But if you define "flexible" as to the type of information the processor can handle then I think XeCPU is much more flexible than the FP/Streaming focused CELL.

Up to this point games have been written, and done well, using "typical" processors. And that is because games do require processing tasks that are NOT FP based. You have load, store, integer, branch, random memory accesses, etc... to take into consideration. These are areas where 3 PPC cores should have an edge and are much more flexible than the SPEs. That XeCPU has more processing power in these areas and with its 115GFLOPs of floating point performance, I would call it more "flexible" or "balanced" design because it can deal with more types of processing tasks at a better overall level.

CELL, on the other hand, is a streaming design aimed primarily at chewing through floating point oriented code.
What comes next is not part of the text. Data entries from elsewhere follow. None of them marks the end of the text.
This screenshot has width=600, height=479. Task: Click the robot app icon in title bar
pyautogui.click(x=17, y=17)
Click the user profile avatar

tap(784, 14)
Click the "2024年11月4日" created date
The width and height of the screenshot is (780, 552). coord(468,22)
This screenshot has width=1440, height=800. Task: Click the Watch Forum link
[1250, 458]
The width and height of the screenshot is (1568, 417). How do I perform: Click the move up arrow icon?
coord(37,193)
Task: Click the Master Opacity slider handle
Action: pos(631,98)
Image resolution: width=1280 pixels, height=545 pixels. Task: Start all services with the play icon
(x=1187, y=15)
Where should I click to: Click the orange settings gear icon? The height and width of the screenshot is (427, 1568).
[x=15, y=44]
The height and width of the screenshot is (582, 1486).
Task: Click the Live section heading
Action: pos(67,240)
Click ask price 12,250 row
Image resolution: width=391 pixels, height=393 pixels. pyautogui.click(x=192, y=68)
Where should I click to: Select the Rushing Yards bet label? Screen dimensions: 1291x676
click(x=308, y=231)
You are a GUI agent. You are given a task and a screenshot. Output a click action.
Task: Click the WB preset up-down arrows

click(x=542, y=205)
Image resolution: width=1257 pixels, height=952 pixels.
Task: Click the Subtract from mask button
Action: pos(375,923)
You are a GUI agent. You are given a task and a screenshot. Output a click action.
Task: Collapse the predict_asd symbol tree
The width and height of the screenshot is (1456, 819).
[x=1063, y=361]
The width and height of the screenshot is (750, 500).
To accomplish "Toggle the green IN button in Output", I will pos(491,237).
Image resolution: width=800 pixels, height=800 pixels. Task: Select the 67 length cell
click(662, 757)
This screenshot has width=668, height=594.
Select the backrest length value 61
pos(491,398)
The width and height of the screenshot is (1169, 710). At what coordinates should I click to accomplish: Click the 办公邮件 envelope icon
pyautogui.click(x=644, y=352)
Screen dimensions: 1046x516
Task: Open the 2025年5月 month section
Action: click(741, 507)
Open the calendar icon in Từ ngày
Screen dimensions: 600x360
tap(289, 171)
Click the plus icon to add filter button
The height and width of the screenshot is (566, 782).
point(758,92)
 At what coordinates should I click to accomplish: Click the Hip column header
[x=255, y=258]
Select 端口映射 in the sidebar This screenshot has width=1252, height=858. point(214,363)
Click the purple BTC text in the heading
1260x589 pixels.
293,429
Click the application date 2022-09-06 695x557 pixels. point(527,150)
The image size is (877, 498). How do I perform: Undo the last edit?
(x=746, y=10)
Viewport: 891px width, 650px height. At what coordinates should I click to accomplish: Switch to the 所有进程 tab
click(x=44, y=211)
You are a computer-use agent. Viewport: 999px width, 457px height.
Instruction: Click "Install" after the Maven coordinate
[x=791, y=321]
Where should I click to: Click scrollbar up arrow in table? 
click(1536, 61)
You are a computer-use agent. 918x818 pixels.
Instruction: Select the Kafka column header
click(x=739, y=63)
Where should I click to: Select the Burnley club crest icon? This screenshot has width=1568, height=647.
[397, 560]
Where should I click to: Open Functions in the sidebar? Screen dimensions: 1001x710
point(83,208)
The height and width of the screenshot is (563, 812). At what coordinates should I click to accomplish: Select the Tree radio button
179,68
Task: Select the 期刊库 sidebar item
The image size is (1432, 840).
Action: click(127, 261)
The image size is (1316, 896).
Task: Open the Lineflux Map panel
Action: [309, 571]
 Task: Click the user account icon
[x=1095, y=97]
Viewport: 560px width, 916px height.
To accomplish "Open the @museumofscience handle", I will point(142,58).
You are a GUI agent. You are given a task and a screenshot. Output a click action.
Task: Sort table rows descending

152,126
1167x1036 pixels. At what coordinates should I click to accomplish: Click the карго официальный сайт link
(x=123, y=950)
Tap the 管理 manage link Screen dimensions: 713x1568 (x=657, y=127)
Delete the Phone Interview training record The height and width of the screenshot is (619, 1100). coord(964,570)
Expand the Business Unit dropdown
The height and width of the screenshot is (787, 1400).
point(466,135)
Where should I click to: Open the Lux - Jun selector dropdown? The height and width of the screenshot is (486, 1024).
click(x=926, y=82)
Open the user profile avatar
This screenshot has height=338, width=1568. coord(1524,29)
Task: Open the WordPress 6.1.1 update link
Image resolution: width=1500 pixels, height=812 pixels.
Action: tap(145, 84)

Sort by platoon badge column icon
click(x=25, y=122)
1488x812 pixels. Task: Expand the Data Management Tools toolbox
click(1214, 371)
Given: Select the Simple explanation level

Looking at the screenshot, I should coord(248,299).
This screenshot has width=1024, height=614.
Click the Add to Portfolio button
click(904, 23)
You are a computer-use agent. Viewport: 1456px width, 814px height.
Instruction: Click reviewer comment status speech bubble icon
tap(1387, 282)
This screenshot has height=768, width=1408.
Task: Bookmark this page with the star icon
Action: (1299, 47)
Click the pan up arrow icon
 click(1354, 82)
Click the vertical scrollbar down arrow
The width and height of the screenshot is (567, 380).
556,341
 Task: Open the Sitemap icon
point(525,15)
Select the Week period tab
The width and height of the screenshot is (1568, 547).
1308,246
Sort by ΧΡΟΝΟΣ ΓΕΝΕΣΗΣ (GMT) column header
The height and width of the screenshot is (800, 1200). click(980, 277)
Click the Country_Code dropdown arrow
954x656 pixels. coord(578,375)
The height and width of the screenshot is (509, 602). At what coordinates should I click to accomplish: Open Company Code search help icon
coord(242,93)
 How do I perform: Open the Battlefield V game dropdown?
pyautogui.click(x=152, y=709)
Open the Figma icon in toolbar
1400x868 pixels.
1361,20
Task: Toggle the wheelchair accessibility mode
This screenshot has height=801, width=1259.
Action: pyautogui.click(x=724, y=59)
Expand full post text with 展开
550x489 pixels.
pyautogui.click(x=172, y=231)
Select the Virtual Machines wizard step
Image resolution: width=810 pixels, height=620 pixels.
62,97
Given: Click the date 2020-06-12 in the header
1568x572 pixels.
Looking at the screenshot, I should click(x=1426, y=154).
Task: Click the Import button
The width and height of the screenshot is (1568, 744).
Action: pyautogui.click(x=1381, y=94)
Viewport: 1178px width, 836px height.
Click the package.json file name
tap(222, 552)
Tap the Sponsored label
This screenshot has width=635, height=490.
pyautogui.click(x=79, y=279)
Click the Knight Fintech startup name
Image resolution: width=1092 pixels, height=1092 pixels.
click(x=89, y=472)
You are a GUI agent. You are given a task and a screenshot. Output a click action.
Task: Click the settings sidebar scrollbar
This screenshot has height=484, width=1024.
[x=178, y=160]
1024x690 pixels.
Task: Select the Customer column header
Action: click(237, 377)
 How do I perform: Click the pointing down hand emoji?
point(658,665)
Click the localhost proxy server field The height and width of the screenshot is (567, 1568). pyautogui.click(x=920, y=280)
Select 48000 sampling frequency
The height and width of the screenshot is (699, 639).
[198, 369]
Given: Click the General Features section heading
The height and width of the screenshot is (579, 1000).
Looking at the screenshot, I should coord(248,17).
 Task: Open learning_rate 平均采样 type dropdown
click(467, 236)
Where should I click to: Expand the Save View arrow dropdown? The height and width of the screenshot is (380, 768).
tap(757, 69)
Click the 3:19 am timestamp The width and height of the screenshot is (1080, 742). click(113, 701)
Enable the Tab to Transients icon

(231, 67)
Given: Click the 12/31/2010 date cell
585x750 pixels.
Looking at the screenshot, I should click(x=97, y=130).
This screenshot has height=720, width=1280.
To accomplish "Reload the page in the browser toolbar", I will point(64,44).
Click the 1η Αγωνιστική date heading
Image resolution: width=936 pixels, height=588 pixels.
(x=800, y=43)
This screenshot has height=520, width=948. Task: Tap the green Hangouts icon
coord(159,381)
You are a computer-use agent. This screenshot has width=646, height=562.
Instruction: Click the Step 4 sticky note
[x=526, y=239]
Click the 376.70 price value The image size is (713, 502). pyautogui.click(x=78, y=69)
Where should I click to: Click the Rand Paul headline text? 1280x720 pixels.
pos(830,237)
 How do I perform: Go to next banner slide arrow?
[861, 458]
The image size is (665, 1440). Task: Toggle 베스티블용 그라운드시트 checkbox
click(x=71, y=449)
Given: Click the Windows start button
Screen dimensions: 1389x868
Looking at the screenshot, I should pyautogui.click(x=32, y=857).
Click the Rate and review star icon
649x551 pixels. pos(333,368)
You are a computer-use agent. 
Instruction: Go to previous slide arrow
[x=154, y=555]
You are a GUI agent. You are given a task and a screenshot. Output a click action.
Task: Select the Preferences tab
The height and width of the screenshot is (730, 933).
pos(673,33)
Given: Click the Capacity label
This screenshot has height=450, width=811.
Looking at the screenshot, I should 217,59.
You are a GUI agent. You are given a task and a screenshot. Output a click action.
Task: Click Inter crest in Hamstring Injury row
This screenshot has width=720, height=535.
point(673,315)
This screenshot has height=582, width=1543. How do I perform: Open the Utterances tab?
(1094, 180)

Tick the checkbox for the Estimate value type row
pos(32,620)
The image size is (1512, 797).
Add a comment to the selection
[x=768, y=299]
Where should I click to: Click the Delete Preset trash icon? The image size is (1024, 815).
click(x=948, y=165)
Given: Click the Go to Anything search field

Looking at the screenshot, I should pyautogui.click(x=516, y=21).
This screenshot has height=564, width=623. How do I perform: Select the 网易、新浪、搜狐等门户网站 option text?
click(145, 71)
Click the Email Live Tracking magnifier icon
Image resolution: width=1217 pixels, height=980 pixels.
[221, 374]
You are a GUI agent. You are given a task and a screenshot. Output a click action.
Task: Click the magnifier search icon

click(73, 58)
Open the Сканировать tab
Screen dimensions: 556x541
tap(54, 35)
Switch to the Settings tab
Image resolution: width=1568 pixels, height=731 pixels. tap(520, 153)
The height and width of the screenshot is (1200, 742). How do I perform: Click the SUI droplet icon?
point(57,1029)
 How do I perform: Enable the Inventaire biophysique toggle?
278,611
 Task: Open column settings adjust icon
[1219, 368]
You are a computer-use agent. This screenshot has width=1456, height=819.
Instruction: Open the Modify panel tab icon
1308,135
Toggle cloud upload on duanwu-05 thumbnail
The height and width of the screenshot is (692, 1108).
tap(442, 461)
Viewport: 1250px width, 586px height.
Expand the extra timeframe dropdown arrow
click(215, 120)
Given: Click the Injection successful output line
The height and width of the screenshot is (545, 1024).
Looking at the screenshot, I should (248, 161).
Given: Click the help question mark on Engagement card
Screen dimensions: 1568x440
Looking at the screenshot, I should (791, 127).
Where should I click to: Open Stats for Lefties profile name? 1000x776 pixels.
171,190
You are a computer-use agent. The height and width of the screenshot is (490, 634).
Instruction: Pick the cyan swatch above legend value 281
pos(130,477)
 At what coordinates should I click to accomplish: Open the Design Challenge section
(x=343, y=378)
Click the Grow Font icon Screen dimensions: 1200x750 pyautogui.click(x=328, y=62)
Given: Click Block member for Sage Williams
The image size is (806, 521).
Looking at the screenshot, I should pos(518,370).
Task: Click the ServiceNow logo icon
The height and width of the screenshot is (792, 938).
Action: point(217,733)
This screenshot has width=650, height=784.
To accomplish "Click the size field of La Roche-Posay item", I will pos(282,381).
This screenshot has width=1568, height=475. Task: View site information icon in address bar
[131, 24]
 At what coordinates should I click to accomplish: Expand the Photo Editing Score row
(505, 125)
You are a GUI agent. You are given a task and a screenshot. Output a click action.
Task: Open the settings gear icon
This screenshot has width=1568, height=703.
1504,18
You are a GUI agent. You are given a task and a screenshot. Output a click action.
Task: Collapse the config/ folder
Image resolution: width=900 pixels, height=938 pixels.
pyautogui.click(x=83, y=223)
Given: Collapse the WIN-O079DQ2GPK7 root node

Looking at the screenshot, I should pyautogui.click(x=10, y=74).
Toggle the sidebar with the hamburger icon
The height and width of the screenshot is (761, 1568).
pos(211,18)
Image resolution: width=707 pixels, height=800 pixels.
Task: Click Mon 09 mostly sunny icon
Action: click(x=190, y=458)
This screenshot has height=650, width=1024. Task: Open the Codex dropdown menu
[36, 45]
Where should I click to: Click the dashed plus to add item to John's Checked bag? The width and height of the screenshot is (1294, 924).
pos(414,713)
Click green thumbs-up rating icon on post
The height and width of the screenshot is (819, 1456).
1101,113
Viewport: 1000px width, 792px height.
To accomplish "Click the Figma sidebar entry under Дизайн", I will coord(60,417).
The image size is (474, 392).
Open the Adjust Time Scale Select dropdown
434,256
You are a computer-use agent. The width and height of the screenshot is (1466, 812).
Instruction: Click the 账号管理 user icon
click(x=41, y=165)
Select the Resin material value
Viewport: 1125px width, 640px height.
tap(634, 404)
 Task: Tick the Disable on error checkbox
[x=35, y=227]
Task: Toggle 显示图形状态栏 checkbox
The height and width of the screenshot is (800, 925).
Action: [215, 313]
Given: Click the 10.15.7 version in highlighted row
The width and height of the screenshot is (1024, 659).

Instead of a good general processor Sony went with a single PPC core and loaded up on Floating Point processing in a streaming design. Since CELL requires the developer to really focus on using the SPEs (i.e. code that is small and floating point friendly) to get the most out of them I would consider that LESS flexible. Asking developers to make their integer based code FP friendly because CELL has 1/3 of the interger performance of the XeCPU is less flexible in my book. Similarly the VMX units are said to be a lot more flexible than the SPEs, but it is a tradeoff of flexibility compared to pure brute power.

But less flexible does NOT mean "not better" or "not as good". Multithreading is forcing developers to face new hurdles they have not had in game design before. Sony's solution is to have dedicated physical units in a stream processing array. MS has gone the more traditional route of going multicore. If flexible is a reference to how multithreaded apps are dealt with they both pose hurdles and will have to wait and see. CELL may very well be better suited, and more flexible, for *multithreaded games*. The question is what will game developers find best/easist to use.

Or we might see that each design excells in different areas and genres.

I do wonder which is the best gamble: ~50% of the FP performance and ~300% of the general processing power or ~200% of the FP performance and ~33% of the general processing power (*Yes, I know these are all peak and multicore CPUs rarely get anywhere near the theoretical jump in performance compared to a single core.) So far games have done pretty well with typical designs, and the XeCPU has ~5x the FP power of a top end PC chip. But in the reverse a streaming processor may be a better way to deal with threads. Personally I think the first couple years (especially launch titles) developers will really struggle, and only as the tools MS and Sony make available improve and developers find new and unique ways to thread their apps will we know if one or the other was a better design.

Until then I expect 3rd party cross platform apps to mainly use the PPC cores and take it slow. 1st parties will lead the charge, and we hopefully will get a glimpse at what these monsters can do soon.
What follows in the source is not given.